Directions for this task -> Print the line containing "Privacy Policy (867, 99)" and every later line of the records. Keep each one exactly as given, ending with the last.

Saved data entries:
++++++
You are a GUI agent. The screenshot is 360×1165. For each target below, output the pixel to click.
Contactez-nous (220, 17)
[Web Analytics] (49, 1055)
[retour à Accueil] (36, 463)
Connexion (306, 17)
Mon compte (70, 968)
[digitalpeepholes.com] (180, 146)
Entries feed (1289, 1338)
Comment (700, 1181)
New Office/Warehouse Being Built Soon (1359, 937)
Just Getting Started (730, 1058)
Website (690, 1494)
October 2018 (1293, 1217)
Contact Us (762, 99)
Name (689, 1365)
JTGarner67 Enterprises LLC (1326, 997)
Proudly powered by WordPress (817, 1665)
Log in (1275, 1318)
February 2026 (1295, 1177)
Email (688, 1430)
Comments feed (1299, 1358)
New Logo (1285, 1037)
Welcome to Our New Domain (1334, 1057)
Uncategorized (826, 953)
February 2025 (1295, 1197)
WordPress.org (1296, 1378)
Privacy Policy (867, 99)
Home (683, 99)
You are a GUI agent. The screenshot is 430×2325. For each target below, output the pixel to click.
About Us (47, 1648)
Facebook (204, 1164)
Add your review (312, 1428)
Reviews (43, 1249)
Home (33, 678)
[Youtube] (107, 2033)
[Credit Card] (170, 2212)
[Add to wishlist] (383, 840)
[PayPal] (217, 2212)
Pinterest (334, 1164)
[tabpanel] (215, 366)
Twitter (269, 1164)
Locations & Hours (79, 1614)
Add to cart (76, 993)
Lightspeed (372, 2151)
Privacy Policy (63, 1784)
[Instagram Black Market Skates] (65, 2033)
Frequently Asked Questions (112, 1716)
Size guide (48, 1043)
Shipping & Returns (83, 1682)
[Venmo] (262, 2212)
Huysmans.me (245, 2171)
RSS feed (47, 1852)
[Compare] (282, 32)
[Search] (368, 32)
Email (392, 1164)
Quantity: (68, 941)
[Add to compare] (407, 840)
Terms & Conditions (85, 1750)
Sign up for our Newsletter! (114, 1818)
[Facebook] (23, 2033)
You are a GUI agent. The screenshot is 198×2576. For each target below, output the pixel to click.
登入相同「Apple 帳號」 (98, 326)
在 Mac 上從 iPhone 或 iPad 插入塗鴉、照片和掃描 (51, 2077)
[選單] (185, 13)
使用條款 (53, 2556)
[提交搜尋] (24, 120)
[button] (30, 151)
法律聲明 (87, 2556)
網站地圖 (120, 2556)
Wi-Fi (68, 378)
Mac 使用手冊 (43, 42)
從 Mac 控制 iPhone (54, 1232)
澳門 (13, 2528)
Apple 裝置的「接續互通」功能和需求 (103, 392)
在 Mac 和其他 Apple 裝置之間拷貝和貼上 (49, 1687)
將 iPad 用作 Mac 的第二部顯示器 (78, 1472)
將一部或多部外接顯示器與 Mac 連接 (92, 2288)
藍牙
++++++
Task response ->
Privacy Policy (867, 99)
Home (683, 99)
You are a GUI agent. The screenshot is 430×2325. For each target below, output the pixel to click.
About Us (47, 1648)
Facebook (204, 1164)
Add your review (312, 1428)
Reviews (43, 1249)
Home (33, 678)
[Youtube] (107, 2033)
[Credit Card] (170, 2212)
[Add to wishlist] (383, 840)
[PayPal] (217, 2212)
Pinterest (334, 1164)
[tabpanel] (215, 366)
Twitter (269, 1164)
Locations & Hours (79, 1614)
Add to cart (76, 993)
Lightspeed (372, 2151)
Privacy Policy (63, 1784)
[Instagram Black Market Skates] (65, 2033)
Frequently Asked Questions (112, 1716)
Size guide (48, 1043)
Shipping & Returns (83, 1682)
[Venmo] (262, 2212)
Huysmans.me (245, 2171)
RSS feed (47, 1852)
[Compare] (282, 32)
[Search] (368, 32)
Email (392, 1164)
Quantity: (68, 941)
[Add to compare] (407, 840)
Terms & Conditions (85, 1750)
Sign up for our Newsletter! (114, 1818)
[Facebook] (23, 2033)
You are a GUI agent. The screenshot is 198×2576. For each target below, output the pixel to click.
登入相同「Apple 帳號」 (98, 326)
在 Mac 上從 iPhone 或 iPad 插入塗鴉、照片和掃描 (51, 2077)
[選單] (185, 13)
使用條款 (53, 2556)
[提交搜尋] (24, 120)
[button] (30, 151)
法律聲明 (87, 2556)
網站地圖 (120, 2556)
Wi-Fi (68, 378)
Mac 使用手冊 (43, 42)
從 Mac 控制 iPhone (54, 1232)
澳門 (13, 2528)
Apple 裝置的「接續互通」功能和需求 (103, 392)
在 Mac 和其他 Apple 裝置之間拷貝和貼上 (49, 1687)
將 iPad 用作 Mac 的第二部顯示器 (78, 1472)
將一部或多部外接顯示器與 Mac 連接 (92, 2288)
藍牙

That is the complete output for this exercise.